**Instructions to follow:** In the material below, identify each line bearing the word "computer". Reproduce those lines.

### Task data

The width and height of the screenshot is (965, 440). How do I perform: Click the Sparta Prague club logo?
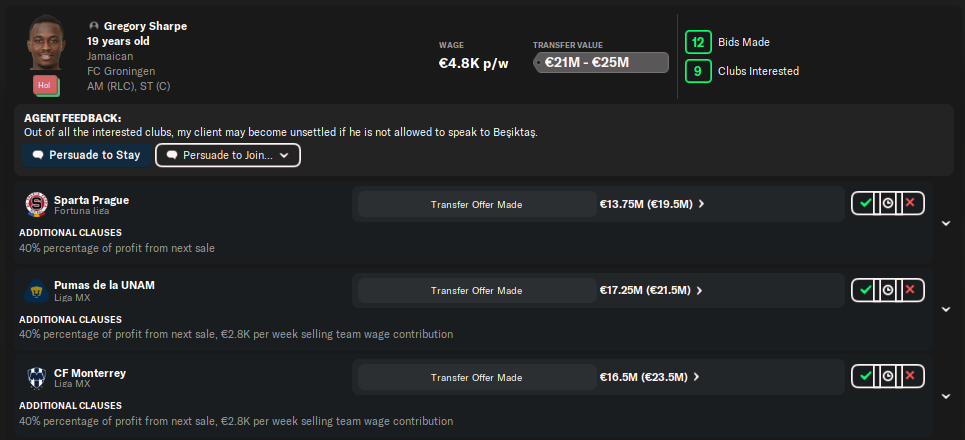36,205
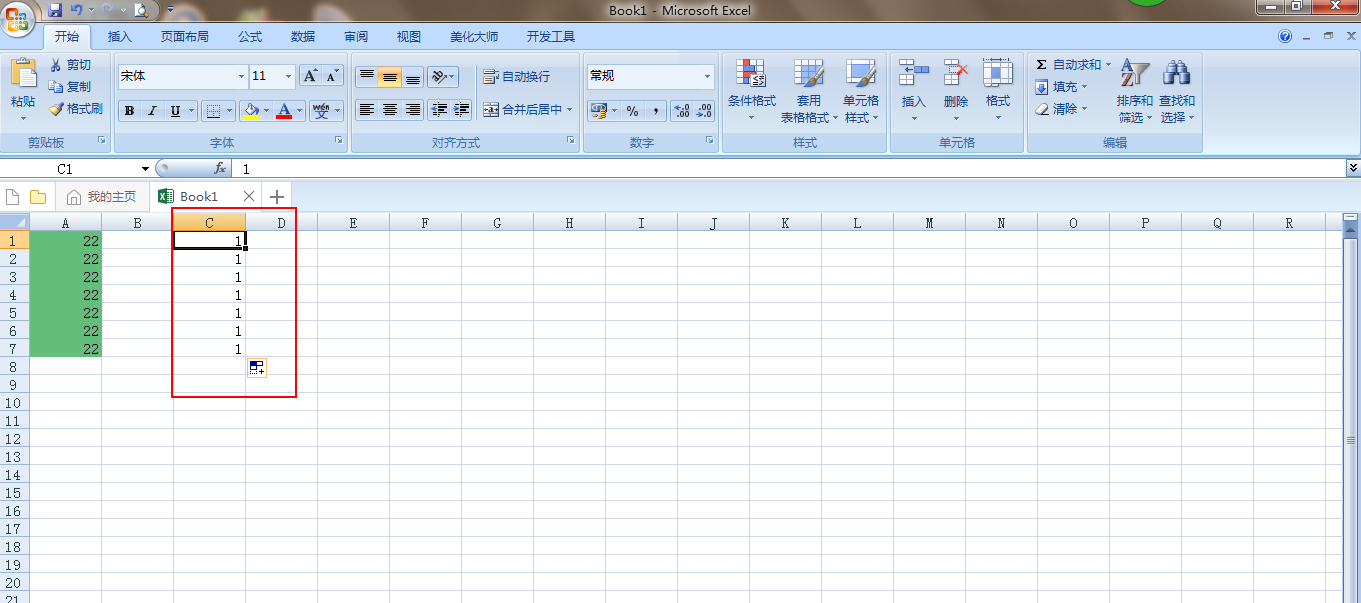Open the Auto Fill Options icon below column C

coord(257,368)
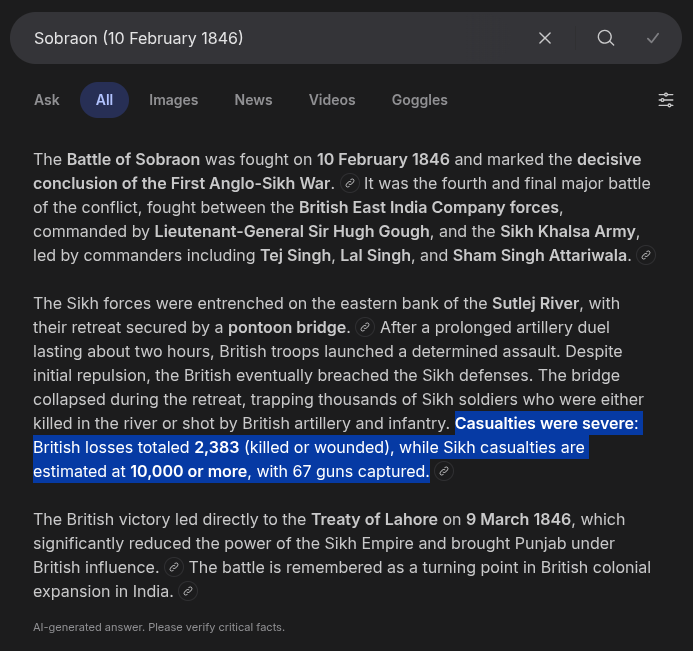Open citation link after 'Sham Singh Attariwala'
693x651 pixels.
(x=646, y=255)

######
### Task data

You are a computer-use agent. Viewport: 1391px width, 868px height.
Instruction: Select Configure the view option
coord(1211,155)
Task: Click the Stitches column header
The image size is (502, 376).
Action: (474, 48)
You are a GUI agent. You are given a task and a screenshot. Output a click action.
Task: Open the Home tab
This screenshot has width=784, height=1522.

######
### Task data

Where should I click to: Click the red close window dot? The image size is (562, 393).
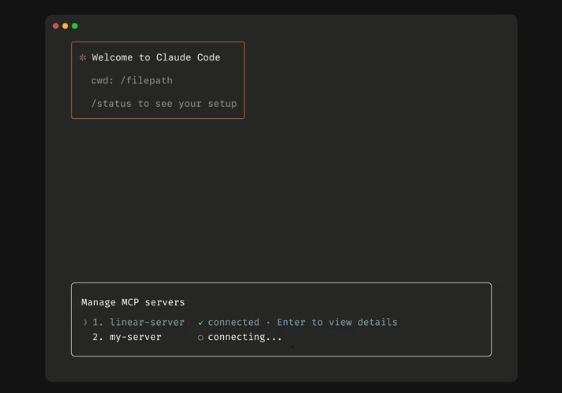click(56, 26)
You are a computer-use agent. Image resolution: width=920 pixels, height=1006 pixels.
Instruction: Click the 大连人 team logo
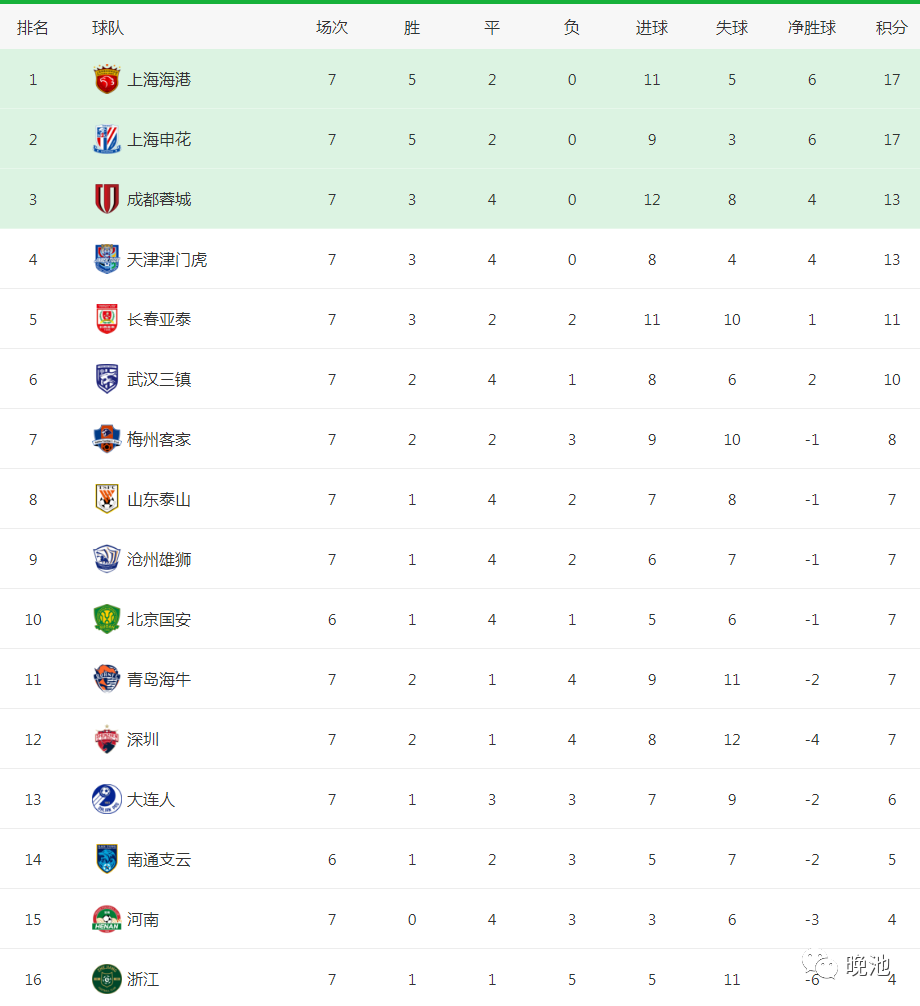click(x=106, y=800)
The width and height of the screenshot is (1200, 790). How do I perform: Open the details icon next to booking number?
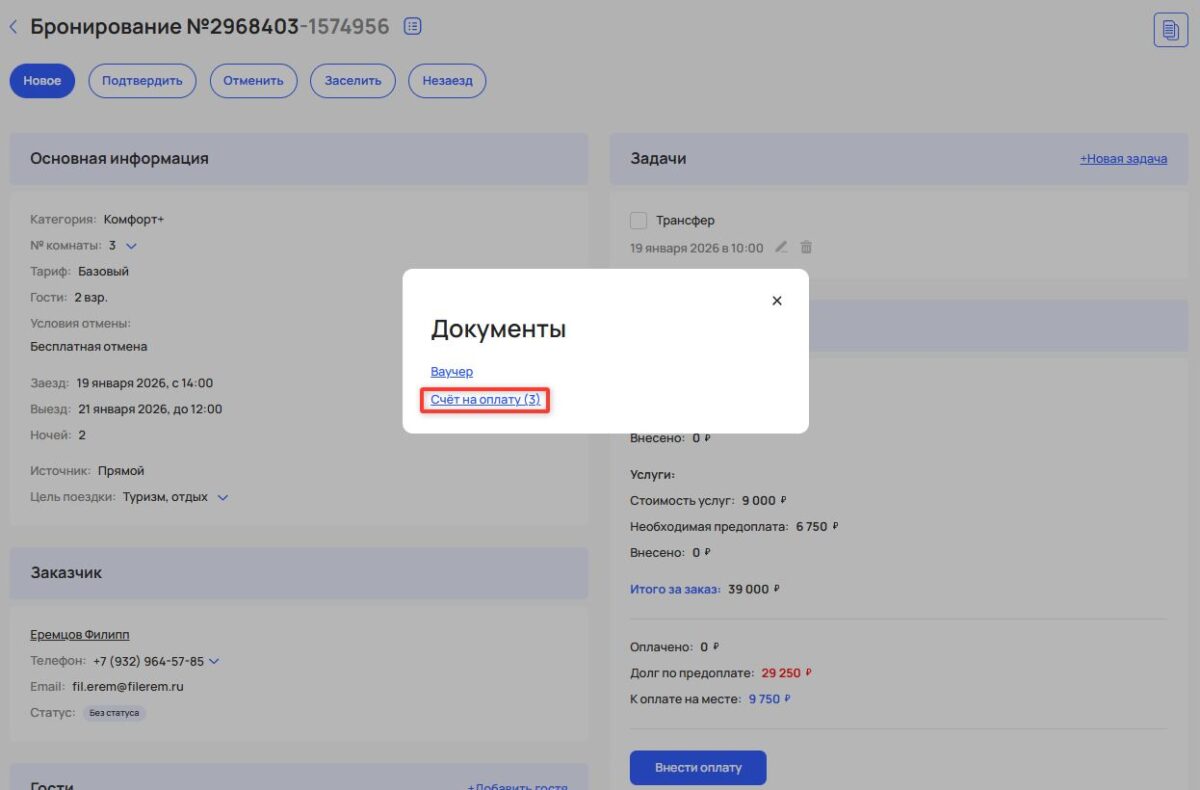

######

**Exercise answer:**
You are a computer-use agent. Viewport: 1391px width, 868px height.
You are a computer-use agent. Image resolution: width=920 pixels, height=1006 pixels.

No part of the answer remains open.